Menaquinone Biosynthesis: Mechanistic Studies on 5,8-Dihydroxy-2-Naphthoate Synthase and Dehypoxanthine Futalosine Cyclase

Abstract

This work details mechanistic studies of two enzymes in the futalosine dependent biosynthetic pathway of menaquinone (vitamin K), 5,8-Dihydroxy-2- naphthoate synthase (MqnD) and dehypoxanthine futalosine cyclase (MqnC). MqnD catalyzes the conversion of cyclic dehypoxanthine futalosine to 5,8-dihydroxy-2- naphthoic acid and an uncharacterized product. The main limitation in the study of this enzyme was the lack of substrate availability due to either difficult chemical synthesis or poor activity of an upstream enzyme in this pathway.

This study describes a chemoenzymatic synthesis of cyclic dehypoxanthine futalosine. This synthesis achieved a 2-fold yield enhancement by using titanium(III) citrate as the reducing agent and another 5-fold yield enhancement using a fluorinated analog of dehypoxanthine futalosine which was converted to cyclic dehypoxanthine futalosine by an ipso substitution mechanism. This synthetic route enabled the synthesis of cyclic dehypoxanthine futalosine in sufficient quantity to identify the second reaction product and to determine that the MqnD-catalyzed reaction proceeds by a hemiacetal ring opening-tautomerization-retroaldol sequence.

• _What is needed_
According to the menaquinone biosynthesis abstract, which reducing agent produced the 2-fold yield enhancement in the synthesis of cyclic dehypoxanthine futalosine?

• _Listed records_
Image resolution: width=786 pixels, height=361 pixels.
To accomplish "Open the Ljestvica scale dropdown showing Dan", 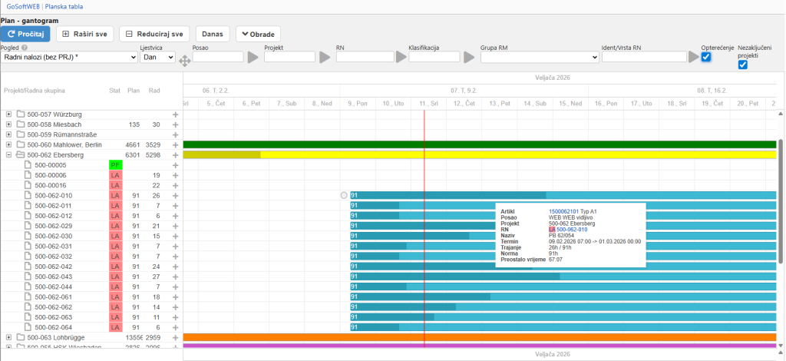I will pos(158,57).
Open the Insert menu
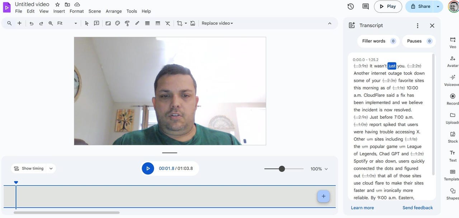Viewport: 459px width, 218px height. coord(59,11)
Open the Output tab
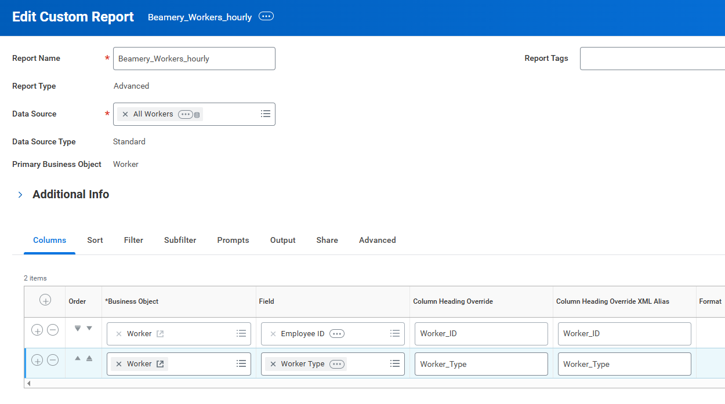The width and height of the screenshot is (725, 404). (x=283, y=240)

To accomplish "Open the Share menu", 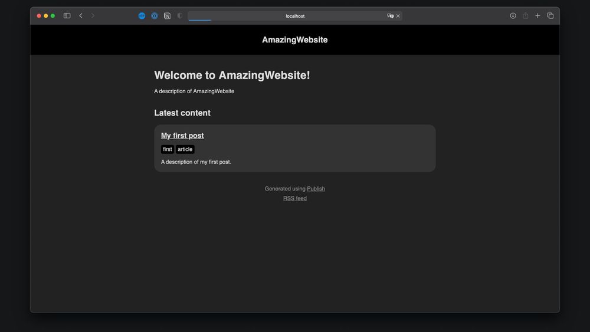I will pyautogui.click(x=525, y=16).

• _Solution to this task_
Titanium(III) citrate